## ABOUT THIS TASK
Give back every line of the material exactly, as it appears below.

--- DATA EXCERPTS Enclosed Below ---

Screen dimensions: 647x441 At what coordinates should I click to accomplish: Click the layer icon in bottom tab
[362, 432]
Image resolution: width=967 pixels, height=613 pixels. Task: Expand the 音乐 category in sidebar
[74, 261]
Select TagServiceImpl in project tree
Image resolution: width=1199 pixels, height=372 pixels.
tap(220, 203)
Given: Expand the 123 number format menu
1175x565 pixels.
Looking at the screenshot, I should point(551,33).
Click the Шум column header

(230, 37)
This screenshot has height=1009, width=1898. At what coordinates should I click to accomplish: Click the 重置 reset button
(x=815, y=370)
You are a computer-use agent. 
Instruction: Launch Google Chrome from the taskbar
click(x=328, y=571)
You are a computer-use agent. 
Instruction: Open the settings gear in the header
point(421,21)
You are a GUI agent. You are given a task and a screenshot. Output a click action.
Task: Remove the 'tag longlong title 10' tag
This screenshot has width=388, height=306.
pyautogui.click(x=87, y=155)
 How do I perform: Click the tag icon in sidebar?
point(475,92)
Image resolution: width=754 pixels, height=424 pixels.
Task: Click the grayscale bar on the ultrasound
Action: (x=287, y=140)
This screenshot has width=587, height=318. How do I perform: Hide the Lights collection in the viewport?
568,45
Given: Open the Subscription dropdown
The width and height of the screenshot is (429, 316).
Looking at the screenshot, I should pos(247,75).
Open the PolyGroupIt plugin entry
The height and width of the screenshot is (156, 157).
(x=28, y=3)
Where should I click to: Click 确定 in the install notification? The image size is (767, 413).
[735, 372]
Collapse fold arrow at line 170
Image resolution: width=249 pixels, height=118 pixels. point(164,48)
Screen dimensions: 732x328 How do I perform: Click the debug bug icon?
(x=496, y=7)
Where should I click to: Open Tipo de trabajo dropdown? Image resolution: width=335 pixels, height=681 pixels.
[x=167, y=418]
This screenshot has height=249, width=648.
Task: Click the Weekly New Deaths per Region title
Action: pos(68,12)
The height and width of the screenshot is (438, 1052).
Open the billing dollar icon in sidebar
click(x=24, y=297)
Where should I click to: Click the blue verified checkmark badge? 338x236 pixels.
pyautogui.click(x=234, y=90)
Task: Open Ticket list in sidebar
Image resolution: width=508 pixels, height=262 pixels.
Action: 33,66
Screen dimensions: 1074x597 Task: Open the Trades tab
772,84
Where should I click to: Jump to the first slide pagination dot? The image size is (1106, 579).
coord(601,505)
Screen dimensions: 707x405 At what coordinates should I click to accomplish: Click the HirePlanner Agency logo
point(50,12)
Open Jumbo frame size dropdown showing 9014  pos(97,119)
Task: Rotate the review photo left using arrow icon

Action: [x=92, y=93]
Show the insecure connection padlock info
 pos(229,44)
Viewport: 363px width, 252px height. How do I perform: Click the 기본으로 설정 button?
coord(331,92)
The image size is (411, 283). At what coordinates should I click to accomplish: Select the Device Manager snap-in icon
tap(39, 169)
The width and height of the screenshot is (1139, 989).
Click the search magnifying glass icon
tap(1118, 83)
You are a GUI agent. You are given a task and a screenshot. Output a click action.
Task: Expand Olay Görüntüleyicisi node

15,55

--- End of Enclosed DATA EXCERPTS ---

## RESULT OF THIS TASK
Screen dimensions: 647x441 At what coordinates should I click to accomplish: Click the layer icon in bottom tab
[362, 432]
Image resolution: width=967 pixels, height=613 pixels. Task: Expand the 音乐 category in sidebar
[74, 261]
Select TagServiceImpl in project tree
Image resolution: width=1199 pixels, height=372 pixels.
tap(220, 203)
Given: Expand the 123 number format menu
1175x565 pixels.
Looking at the screenshot, I should point(551,33).
Click the Шум column header

(230, 37)
This screenshot has height=1009, width=1898. At what coordinates should I click to accomplish: Click the 重置 reset button
(x=815, y=370)
You are a computer-use agent. 
Instruction: Launch Google Chrome from the taskbar
click(x=328, y=571)
You are a computer-use agent. 
Instruction: Open the settings gear in the header
point(421,21)
You are a GUI agent. You are given a task and a screenshot. Output a click action.
Task: Remove the 'tag longlong title 10' tag
This screenshot has width=388, height=306.
pyautogui.click(x=87, y=155)
 How do I perform: Click the tag icon in sidebar?
point(475,92)
Image resolution: width=754 pixels, height=424 pixels.
Task: Click the grayscale bar on the ultrasound
Action: (x=287, y=140)
This screenshot has width=587, height=318. How do I perform: Hide the Lights collection in the viewport?
568,45
Given: Open the Subscription dropdown
The width and height of the screenshot is (429, 316).
Looking at the screenshot, I should pos(247,75).
Open the PolyGroupIt plugin entry
The height and width of the screenshot is (156, 157).
(x=28, y=3)
Where should I click to: Click 确定 in the install notification? The image size is (767, 413).
[735, 372]
Collapse fold arrow at line 170
Image resolution: width=249 pixels, height=118 pixels. point(164,48)
Screen dimensions: 732x328 How do I perform: Click the debug bug icon?
(x=496, y=7)
Where should I click to: Open Tipo de trabajo dropdown? Image resolution: width=335 pixels, height=681 pixels.
[x=167, y=418]
This screenshot has height=249, width=648.
Task: Click the Weekly New Deaths per Region title
Action: pos(68,12)
The height and width of the screenshot is (438, 1052).
Open the billing dollar icon in sidebar
click(x=24, y=297)
Where should I click to: Click the blue verified checkmark badge? 338x236 pixels.
pyautogui.click(x=234, y=90)
Task: Open Ticket list in sidebar
Image resolution: width=508 pixels, height=262 pixels.
Action: 33,66
Screen dimensions: 1074x597 Task: Open the Trades tab
772,84
Where should I click to: Jump to the first slide pagination dot? The image size is (1106, 579).
coord(601,505)
Screen dimensions: 707x405 At what coordinates should I click to accomplish: Click the HirePlanner Agency logo
point(50,12)
Open Jumbo frame size dropdown showing 9014  pos(97,119)
Task: Rotate the review photo left using arrow icon

Action: [x=92, y=93]
Show the insecure connection padlock info
 pos(229,44)
Viewport: 363px width, 252px height. How do I perform: Click the 기본으로 설정 button?
coord(331,92)
The image size is (411, 283). At what coordinates should I click to accomplish: Select the Device Manager snap-in icon
tap(39, 169)
The width and height of the screenshot is (1139, 989).
Click the search magnifying glass icon
tap(1118, 83)
You are a GUI agent. You are given a task and a screenshot. Output a click action.
Task: Expand Olay Görüntüleyicisi node

15,55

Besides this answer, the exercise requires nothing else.